Federal prosecutors say five executives spent a decade embezzling money from the Twin Cities company that is America's biggest hearing aid maker, stealing $20 million from Starkey Laboratories.
The U.S. Attorney for Minnesota, Andrew Luger, announced the indictment Tuesday, saying the suspects used the money they stole to buy a car and a condo among other purchases.
According to the indictment, the five men created a network of bogus companies, awarded themselves restricted stock, and otherwise embezzled money from 2006 through September of last year. Two of the defendants worked for other companies that do business with Starkey.
The indicted executives include Jerry Ruzicka, the former president of Starkey Hearing Technologies, and Scott Nelson, the president of Sonion, a company that supplied hearing aid parts to Starkey.
Prosecutors say those two created a sham company called Archer Consulting, which received "commission" payments and "consulting fees" of up to $75,000 a month. The indictment says Archer Consulting collected a total of more than $7.6 million by last year.
Allegedly spent on taxes, Jaguar, condo
Luger provided examples of how the executives spent the money they're accused of stealing from Starkey.
He says Ruzicka used $200,000 he embezzled from Starkey to pay his federal and state income taxes in 2014. Ruzicka is also accused of having a car that Starkey purchased – a $119,000 2011 Jaguar – transferred to his name.
Nelson, the president of the company that supplied parts, allegedly spent $200,000 of embezzled money to buy a condo "so that he could carry on a clandestine personal relationship with a Starkey employee," Luger's office says.
Statement from Starkey
Starkey Hearing Technologies released an email statement saying in part:
“To say that we’re shocked by the betrayal and breach of trust described in today’s federal grand jury indictments would be an understatement.
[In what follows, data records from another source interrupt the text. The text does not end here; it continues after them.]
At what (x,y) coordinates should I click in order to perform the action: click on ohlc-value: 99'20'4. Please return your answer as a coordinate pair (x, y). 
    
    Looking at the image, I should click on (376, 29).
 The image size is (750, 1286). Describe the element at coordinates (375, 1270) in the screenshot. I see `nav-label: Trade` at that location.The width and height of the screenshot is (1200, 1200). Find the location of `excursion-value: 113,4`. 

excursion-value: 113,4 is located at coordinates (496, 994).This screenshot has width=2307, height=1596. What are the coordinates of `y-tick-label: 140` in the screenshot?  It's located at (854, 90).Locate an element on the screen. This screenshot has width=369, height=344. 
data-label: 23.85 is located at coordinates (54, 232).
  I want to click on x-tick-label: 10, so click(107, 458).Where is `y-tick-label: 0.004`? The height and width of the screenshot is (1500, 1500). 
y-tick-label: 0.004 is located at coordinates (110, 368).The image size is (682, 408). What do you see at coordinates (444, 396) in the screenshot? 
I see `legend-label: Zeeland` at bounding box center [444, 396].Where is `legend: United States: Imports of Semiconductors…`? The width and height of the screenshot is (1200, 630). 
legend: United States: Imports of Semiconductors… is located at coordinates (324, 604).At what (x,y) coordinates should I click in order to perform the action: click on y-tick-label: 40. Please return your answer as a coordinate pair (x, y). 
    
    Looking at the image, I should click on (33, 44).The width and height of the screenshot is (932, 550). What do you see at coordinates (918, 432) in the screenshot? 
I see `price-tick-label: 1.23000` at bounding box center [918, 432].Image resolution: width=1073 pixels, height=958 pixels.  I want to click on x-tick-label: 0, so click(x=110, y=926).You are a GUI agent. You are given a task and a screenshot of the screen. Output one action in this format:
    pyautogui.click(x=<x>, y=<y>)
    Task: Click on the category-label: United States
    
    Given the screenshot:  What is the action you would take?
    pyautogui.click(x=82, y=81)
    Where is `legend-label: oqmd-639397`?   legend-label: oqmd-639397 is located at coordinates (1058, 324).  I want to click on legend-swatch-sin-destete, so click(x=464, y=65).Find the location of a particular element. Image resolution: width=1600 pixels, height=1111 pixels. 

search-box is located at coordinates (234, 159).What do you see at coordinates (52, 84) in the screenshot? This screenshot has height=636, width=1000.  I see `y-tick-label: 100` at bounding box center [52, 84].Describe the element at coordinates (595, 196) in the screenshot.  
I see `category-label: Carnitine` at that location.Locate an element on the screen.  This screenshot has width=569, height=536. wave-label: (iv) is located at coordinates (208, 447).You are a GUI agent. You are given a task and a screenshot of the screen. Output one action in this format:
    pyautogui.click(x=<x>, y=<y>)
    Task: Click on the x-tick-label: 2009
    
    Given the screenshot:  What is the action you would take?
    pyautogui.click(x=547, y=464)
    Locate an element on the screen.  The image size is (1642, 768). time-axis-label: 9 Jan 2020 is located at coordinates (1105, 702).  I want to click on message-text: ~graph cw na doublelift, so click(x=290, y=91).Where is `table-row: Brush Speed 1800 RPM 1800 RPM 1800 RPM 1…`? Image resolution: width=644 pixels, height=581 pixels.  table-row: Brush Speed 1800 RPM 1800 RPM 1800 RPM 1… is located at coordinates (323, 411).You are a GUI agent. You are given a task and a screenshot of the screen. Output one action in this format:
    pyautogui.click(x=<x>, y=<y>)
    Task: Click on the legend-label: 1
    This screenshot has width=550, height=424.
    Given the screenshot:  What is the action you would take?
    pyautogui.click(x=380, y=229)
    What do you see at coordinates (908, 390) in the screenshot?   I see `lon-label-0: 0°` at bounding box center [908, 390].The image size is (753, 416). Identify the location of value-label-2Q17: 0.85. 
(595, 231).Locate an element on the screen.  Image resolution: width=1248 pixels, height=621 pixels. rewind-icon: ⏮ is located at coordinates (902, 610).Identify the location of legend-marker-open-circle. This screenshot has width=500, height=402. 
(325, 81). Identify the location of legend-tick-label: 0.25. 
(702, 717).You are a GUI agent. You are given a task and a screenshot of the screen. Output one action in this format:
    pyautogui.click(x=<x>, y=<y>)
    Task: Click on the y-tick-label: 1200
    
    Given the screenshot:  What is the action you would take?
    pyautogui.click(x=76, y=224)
They describe a web of criminal activity and concealment among former top executives−who used forged signatures, fake invoices, fictitious vendors and falsified pay records to steal from the company and its founder. That description is in marked contrast to our long-held values and those of our separate foundation, the mission of which is to provide free hearing aids and the priceless gift of hearing to some of the world’s poorest people."
Starkey, which is based in Eden Prairie, says the company is nearly 50 years old and has 4,800 employees.